The laughter filled video “Diversity Day” features a Sikh director as well as two Sikh actors, Babbu and Sandy Gill, and is set in a modern-day workplace during an HR training addressing discrimination. Audiences have been laughing along as a struggling-to-be-politically-correct moderator addresses a Sikh-American turban wearing man. Their interactions hilariously reveal facts about the Sikh faith and beliefs in a funny and relatable way.
“The Sikh Turban is a symbol of religious and gender equality and worn as a declaration to stand up for injustice for all people. Due to ignorance of this most important feature of Sikhism, Sikhs and their young ones face negative and sometime hostile environment.“ said Anjleen Kaur, Executive Director of the National Sikh Campaign and We Are Sikhs.
She added, “Working together with the phenomenal team at Funny Or Die has been a hilarious adventure in helping eliminate ignorance through educating America’s youth.”
Gurwin Singh Ahuja, Executive Director of NSC, said, “This video has become an overwhelming success and has garnered more than 400,000 views on Facebook, Twitter, and YouTube and it continues to grow each day. The video has also garnered support from high profile American civil rights groups such as the Anti-Defamation League, the Center for American Progress, Rock the Vote, the Woman’s March as well as Sikh Instagram influencers.
Even the House of Representative Democrats tweeted official support for the video.
YOUTUBE LINK TO VIDEO, CLICK HERE
FACEBOOK LINK TO THE VIDEO, CLICK HERE
He added, “We are very pleased with the results and this is exactly reaching the right audience especially the millennials and Gen Z. It is critical for us to engage the younger people to help spread the message and help create a better environment for our youth.”
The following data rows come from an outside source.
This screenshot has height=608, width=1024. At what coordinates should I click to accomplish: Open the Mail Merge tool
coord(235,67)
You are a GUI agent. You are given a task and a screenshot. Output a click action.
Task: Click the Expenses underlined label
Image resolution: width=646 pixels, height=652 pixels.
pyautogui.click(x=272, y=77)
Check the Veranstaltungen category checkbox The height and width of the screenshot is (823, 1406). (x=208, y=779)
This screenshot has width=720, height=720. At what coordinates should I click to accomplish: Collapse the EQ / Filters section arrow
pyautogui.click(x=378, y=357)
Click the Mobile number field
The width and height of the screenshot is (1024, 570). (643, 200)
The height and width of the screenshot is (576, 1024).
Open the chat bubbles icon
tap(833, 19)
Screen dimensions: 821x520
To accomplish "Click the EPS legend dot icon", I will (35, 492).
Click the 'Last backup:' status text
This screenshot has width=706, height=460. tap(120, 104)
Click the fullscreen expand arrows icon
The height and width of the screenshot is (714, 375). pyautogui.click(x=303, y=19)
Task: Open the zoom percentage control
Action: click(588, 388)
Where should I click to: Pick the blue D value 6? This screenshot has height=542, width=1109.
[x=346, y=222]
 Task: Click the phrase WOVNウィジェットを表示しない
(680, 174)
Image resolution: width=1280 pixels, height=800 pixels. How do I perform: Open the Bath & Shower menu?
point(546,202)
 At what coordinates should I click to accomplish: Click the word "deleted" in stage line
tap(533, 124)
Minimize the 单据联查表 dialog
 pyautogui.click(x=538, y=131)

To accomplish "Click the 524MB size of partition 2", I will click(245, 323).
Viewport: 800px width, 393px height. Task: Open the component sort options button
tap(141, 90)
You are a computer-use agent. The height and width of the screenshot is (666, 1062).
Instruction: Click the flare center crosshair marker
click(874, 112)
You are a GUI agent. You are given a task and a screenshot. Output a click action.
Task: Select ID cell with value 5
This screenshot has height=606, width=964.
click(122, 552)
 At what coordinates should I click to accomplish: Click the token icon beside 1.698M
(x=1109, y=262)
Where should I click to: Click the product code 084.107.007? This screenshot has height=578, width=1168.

“I was born and raised in a Sikh household with a turban wearing father and like many other first-generation Americans, I felt as though the world didn’t really understand me or my faith,” shared “Diversity Day” Director Hans Sahni. “We purposefully cast male and female Sikhs cast members versus well-known actors for ‘Diversity Day’ as we wanted to portray what everyday life is like for Sikh Americans who are too often victims of harassment and bullying. I feel like this project, and everything the We Are Sikhs campaign is doing, can help today’s young people feel more comfortable, accepted and open in a way that I didn’t get to be.”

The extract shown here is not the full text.